▶ **PROBLEM TO WORK ON**:
Report every line of the data where the string "Services" appears.

--- RECORDS SUPPLIED Enclosed Below ---

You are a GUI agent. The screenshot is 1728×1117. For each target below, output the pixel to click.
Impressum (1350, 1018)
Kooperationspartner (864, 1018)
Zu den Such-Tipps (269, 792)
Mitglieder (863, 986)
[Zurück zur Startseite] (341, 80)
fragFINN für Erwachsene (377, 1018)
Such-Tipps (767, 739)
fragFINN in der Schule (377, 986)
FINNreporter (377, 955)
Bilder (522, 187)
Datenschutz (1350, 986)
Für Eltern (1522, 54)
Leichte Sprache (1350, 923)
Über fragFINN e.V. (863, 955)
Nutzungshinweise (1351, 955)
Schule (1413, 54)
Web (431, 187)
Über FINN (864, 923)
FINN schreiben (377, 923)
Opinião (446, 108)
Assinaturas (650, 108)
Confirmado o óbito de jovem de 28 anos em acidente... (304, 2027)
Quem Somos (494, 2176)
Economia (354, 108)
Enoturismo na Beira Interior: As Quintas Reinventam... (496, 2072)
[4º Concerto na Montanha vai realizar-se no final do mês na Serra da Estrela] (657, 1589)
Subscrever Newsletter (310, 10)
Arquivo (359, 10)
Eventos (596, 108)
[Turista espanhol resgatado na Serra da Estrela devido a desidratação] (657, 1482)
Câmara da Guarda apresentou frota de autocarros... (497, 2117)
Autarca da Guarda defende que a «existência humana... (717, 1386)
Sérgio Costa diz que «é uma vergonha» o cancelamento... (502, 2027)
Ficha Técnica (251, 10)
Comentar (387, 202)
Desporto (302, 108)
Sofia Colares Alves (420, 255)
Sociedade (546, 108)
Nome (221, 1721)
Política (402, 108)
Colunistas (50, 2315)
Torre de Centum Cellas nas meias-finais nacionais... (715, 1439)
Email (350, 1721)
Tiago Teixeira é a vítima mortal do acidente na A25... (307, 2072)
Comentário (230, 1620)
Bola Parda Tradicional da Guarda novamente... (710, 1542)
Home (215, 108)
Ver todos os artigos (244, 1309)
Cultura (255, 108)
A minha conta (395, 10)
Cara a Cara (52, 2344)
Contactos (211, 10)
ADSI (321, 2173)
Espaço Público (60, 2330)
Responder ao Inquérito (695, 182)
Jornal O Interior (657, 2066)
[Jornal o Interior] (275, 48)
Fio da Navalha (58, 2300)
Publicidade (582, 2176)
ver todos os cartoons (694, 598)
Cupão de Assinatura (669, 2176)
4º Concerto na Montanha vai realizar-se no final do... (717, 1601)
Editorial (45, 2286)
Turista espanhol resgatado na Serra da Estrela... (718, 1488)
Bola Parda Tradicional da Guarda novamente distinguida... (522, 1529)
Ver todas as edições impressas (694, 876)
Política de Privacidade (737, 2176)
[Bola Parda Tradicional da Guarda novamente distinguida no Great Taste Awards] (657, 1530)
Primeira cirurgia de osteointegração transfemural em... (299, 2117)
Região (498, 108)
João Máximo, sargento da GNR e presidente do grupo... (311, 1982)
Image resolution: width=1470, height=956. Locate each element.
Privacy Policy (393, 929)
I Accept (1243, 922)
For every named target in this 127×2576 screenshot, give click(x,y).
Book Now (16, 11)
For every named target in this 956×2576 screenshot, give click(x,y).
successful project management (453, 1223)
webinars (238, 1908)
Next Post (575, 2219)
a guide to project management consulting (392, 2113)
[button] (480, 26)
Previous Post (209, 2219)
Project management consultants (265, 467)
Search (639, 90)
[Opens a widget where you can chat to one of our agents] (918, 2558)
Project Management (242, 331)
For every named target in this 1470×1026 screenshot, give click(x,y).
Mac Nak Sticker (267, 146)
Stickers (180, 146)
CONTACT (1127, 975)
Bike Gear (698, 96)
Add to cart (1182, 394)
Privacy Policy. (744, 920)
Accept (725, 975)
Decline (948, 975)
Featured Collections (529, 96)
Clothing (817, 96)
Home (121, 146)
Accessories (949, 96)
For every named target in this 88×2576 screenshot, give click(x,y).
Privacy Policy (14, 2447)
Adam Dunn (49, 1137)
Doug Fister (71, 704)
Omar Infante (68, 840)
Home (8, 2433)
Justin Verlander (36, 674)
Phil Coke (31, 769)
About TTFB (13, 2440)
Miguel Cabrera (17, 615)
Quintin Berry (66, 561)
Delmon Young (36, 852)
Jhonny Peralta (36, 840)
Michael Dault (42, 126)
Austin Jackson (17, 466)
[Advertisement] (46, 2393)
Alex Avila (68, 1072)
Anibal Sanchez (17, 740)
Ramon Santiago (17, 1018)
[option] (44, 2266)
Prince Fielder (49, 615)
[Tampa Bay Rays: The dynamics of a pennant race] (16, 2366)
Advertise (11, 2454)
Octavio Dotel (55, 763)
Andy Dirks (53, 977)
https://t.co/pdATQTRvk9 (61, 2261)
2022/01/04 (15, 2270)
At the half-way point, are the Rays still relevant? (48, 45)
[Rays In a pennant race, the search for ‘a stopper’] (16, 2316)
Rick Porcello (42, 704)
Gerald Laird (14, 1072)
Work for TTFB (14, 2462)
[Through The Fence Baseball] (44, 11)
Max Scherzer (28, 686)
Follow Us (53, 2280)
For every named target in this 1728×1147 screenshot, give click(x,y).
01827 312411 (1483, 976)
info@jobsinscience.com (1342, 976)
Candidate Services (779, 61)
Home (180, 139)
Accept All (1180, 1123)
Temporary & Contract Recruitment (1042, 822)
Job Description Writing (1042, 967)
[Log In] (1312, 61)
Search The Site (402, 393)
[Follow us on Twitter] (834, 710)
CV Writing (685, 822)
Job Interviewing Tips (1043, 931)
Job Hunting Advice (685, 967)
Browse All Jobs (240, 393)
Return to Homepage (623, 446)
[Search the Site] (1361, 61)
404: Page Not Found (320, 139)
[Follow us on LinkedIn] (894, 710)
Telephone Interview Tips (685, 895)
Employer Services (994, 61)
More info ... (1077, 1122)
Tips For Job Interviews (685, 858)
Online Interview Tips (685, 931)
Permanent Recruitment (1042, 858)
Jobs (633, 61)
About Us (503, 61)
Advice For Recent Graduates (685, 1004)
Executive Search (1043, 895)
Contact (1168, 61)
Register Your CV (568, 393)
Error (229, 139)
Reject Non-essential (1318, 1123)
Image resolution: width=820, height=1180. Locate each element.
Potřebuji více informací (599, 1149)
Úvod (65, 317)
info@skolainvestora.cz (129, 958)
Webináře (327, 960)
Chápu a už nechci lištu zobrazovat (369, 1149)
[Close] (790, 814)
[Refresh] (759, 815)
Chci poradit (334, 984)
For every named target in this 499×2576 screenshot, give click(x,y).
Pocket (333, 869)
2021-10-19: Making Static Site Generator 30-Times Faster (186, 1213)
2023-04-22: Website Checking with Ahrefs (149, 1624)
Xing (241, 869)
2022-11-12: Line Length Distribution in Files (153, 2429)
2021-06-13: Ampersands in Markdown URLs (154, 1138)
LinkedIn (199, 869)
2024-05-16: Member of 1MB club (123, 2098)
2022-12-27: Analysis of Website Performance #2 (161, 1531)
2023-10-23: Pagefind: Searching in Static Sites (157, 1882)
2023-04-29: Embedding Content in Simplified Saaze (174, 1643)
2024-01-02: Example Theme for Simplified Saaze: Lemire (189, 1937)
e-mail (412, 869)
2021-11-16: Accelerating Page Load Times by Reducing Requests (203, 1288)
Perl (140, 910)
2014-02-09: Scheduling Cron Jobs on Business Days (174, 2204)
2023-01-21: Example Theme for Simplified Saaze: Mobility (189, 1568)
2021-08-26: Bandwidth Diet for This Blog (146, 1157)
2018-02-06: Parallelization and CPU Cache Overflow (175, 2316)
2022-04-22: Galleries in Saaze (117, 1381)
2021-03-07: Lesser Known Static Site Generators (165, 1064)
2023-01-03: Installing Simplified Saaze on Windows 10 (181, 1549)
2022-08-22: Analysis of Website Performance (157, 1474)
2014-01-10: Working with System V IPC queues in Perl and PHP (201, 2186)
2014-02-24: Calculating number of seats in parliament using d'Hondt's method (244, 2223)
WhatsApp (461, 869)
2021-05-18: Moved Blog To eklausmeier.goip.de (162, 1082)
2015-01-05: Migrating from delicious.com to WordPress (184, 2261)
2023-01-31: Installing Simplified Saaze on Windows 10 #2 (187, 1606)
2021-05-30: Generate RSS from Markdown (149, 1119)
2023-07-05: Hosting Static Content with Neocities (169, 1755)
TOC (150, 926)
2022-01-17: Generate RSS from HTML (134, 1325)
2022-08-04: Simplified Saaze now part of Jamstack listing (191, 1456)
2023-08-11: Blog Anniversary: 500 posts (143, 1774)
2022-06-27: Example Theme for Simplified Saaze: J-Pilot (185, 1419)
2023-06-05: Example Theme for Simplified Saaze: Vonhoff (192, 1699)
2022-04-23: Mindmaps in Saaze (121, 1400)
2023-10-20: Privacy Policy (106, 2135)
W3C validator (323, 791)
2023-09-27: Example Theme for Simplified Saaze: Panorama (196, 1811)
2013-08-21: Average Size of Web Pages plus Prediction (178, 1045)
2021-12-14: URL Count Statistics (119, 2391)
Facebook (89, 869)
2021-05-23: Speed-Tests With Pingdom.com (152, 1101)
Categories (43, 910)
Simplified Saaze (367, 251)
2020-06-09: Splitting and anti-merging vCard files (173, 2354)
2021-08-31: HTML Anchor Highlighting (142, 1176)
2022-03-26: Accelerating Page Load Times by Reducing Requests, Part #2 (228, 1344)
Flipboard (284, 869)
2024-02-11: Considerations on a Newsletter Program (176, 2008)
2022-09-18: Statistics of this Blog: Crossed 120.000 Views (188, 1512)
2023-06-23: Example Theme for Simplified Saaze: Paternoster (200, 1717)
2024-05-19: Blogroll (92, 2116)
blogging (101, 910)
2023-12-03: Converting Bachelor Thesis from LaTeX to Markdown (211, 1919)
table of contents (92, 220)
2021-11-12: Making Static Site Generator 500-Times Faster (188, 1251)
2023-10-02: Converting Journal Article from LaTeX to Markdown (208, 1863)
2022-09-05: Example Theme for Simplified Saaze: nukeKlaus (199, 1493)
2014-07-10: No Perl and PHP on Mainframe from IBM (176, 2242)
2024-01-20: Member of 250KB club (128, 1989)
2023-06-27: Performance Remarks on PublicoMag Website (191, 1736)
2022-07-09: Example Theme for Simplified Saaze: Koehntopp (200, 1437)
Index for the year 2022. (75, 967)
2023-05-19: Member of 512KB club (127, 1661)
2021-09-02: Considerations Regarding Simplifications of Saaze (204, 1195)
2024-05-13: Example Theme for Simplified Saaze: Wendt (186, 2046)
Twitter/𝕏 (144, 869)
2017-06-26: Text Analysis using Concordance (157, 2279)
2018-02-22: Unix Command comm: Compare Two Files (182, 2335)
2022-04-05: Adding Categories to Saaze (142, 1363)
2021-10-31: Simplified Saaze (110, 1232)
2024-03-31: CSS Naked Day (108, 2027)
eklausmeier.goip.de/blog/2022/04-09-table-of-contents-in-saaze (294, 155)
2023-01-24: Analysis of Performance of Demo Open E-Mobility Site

--- End of Enclosed RECORDS SUPPLIED ---

▶ **YOUR SOLUTION**:
Candidate Services (779, 61)
Employer Services (994, 61)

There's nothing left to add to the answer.